“Midwest Superstardom” frappe par son équilibre subtil entre bravoure et mélancolie. St.Arnaud y raconte le parcours d’un musicien de tournée, lucide sur ses limites, mais obstiné à poursuivre sa route. Entre le sourire qu’il conserve malgré l’érosion d’une carrière modeste et la conscience de ses choix, le morceau capte un instant suspendu où le rêve se réinvente plutôt que de s’éteindre.

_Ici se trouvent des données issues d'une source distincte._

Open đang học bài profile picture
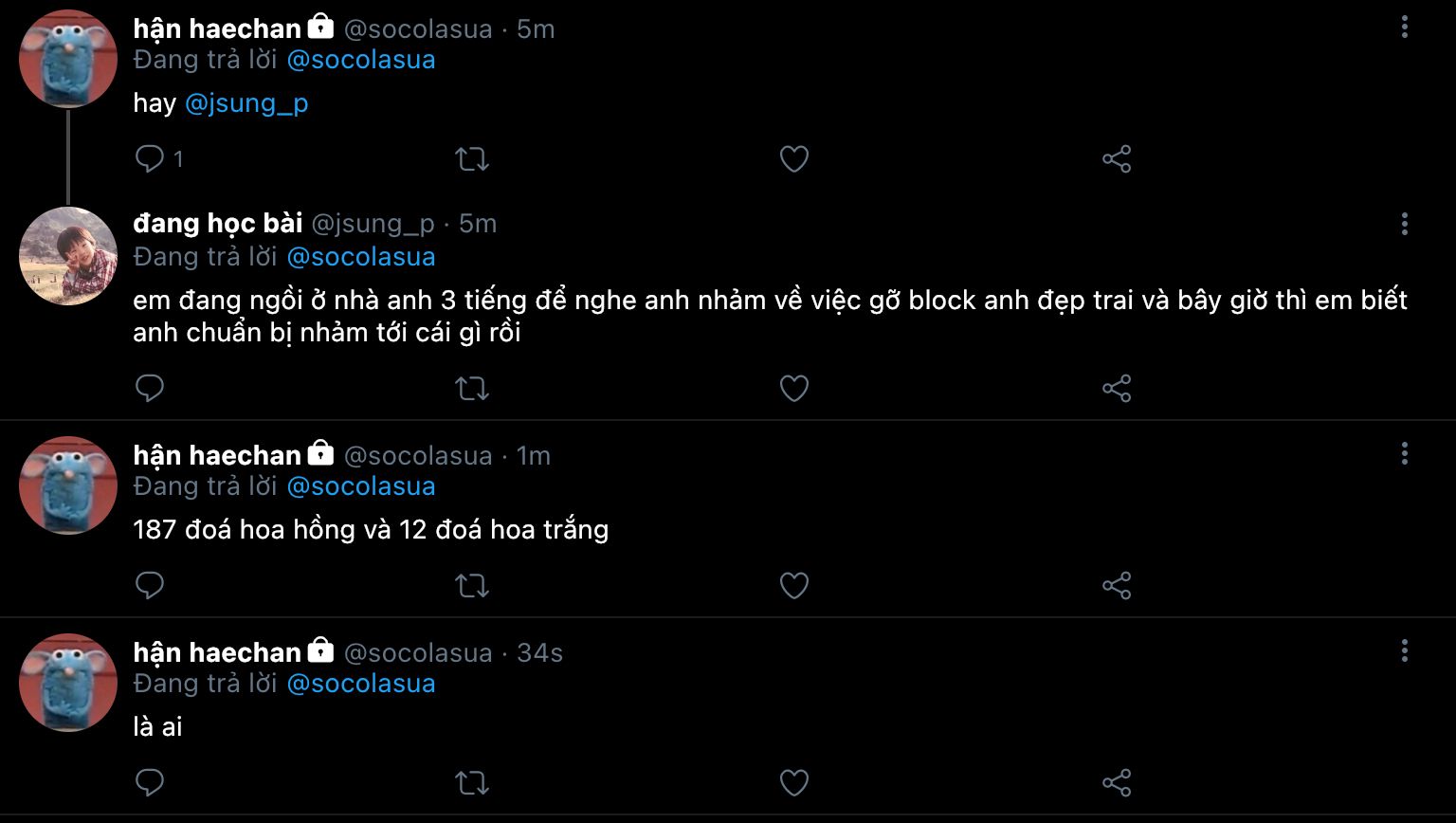Image resolution: width=1456 pixels, height=823 pixels. tap(68, 256)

L’instrumentation s’appuie sur une country généreuse, aux guitares fièrement en avant, avant d’éclater en refrains dignes des plus grands hymnes Americana. La voix d’Ian, à la fois pleine et nuancée, mêle autodérision et gravité. Derrière cette observation ironique, une question universelle se pose : et si le sommet accessible n’était que celui d’un groupe local en tournée ? Faut-il vraiment considérer cela comme un échec ?
Née d’une idée ancienne ravivée en studio, la chanson a trouvé sa force dans une jam instinctive et bruyante, où le groupe a exploré son côté orchestre country d’Alberta, tout en laissant émerger une théâtralité rappelant Meat Loaf.
Entre honky-tonk mélancolique et rock d’arène flamboyant, St.Arnaud transforme le doute et la modestie en hymne organique, offrant un manifeste pour tous les musiciens qui tiennent la route, coûte que coûte.